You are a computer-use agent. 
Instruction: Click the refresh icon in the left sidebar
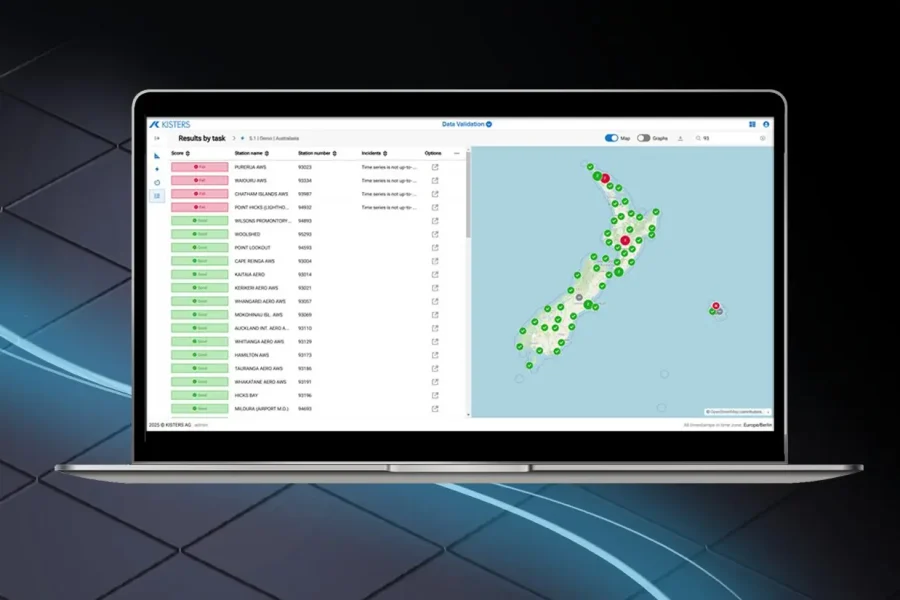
# # #
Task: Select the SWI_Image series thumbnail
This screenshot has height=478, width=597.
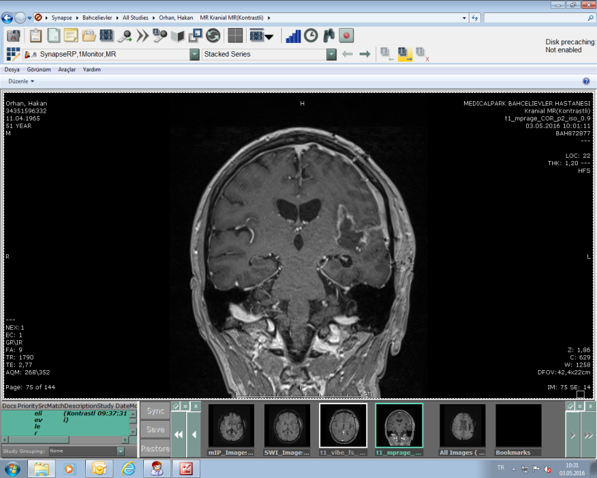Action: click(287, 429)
# # #
Your answer should be the exact lines above from the one with "You are a computer-use agent." through the one with "Instruction: Click the", both included, and nothing besides.

Response box
You are a computer-use agent. 
Instruction: Click the refresh icon in the left sidebar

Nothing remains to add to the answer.